Bar-sur-Aube - Quarante ans ont passé depuis l'affaire Buffet-Bontemps. La fille du surveillant tué à Clairvaux en 1971 témoigne sur ce qu'elle a vécu depuis

 

Sandrine Roussel n'a pu connaître son père qu'au travers de photos et des témoignages de son entourage

 

Il y a quarante ans, la centrale de Clairvaux vivait ce qui reste dans l'histoire comme l'affaire Buffet-Bontemps. Aujourd'hui, après une cérémonie du souvenir organisée dans l'intimité à la prison, la fille de Guy Girardot, surveillant pénitentiaire tué au cours de la nuit du 21 au 22 septembre 1971 en même temps que l'infirmière de la Croix-Rouge française Nicole Comte, accepte de témoigner de cet événement tragique qui lui a valu de grandir sans son père.

 
Sandrine Roussel nous reçoit dans sa maison de Bayel. Dans le salon, sur le buffet, une photo de ce père qu'elle n'a pas connu mais qui a toujours été là aux travers des gens qui l'ont entourée ou qu'elle a rencontrés.

 


« Je suis née le 21 février 1970. J'avais dix-neuf mois quand c'est arrivé. Je n'ai aucun souvenir de mon père. C'est la photo que j'ai depuis mon enfance », constate-t-elle.

  


Si elle n'a pas de souvenir de son père vivant, l'émotion est bien présente quand elle évoque celui avec qui elle aurait dû grandir et se construire. Car le « manque » est bien là. « On m'a pris mon père », assène-t-elle, consciente que sa vie et celle de sa mère auraient été bien différentes sans cette tragédie. « J'ai été élevée par mes grands-parents maternels. Ma mère commençait son travail en décembre 1971. Heureusement qu'ils étaient là pour elle », sourit-elle. Trois mois après la tragédie, la mère de Sandrine rentrait en effet « dans les bureaux » à la prison centrale car, à l'époque, à Bayel, quand il s'agissait de trouver du travail, c'était ça ou l'usine.

  


« À l'école, à l'époque, c'était rare, des enfants qui n'avaient pas leur papa. Quand ma fille a dit le mot "papa", j'étais heureuse. Je me suis dit : "Elle va avoir une famille." Moi, j'ai été plus qu'entourée et gâtée mais je n'ai jamais dit "papa" », ajoute-t-elle.

  
La façon dont on lui a appris comment son père était décédé, elle ne s'en rappelle plus : « Ma petite enfance, j'ai dû la mettre de côté, quelque part. Est-ce qu'inconsciemment, j'ai fait ça pour me protéger ? » s'interroge-t-elle.

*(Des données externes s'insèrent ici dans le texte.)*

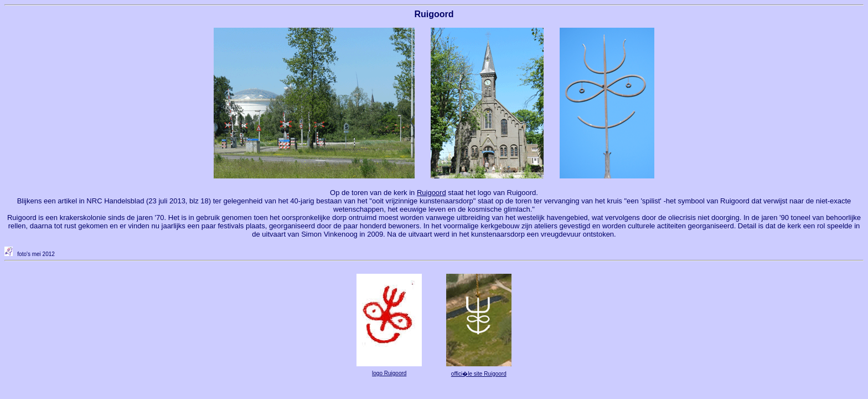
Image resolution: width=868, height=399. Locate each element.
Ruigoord (431, 192)
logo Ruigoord (389, 373)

« Je n'arrive pas à leur pardonner »


Pour tenter de connaître l'histoire, elle essaie de lire le livre écrit à l'époque : Tragédie à Clairvaux. La vérité sur Buffet et Bontemps de René Vigo. « Je l'ai relu plusieurs fois mais je ne l'ai jamais lu jusqu'au bout. C'est égoïste, je sais, mais ils ne devaient pas être là (Nicole Comte et Guy Girardot, ndlr) et c'est ce jour-là que ça arrive », raconte-t-elle. Quant au fait que Buffet et Bontemps ont été guillotinés en 1972, elle constate simplement : « S'ils avaient été là, je ne pense pas que j'aurais pu me construire comme je l'ai fait. De les savoir là alors que je n'aurais pas eu mon père… Je n'arrive pas à leur pardonner. »

 


« Ça fait 40 ans mais pour nous c'est tous les ans », ajoute-t-elle à propos de la cérémonie du souvenir qui a eu lieu à la prison le 21 septembre. Une cérémonie qui a beaucoup touché la famille Girardot.

 


Ce qu'a vécu sa mère au moment où Guy Girardot est décédé, elle en prend réellement conscience lors des obsèques d'un autre surveillant tué au cours d'une évasion de Clairvaux le 11 septembre 1992. « Quand c'est arrivé à Marc Dormont, c'est là que j'ai réalisé. J'ai ressenti le deuil, l'ambiance, la tension. Je me suis dit : "Mon dieu ! Elle a vécu ça" », raconte-t-elle en pensant à sa mère avec qui elle entretient une relation très forte.

 


À Bayel, on se souvient toujours de son père. Et si les gens ne font pas toujours le rapprochement tout de suite - Sandrine porte son nom d'épouse -, lorsqu'ils comprennent, elle devient alors « la fille du Guy-Guy » : « Je suis contente. Ça me fait plaisir. Il était aimé et apprécié. »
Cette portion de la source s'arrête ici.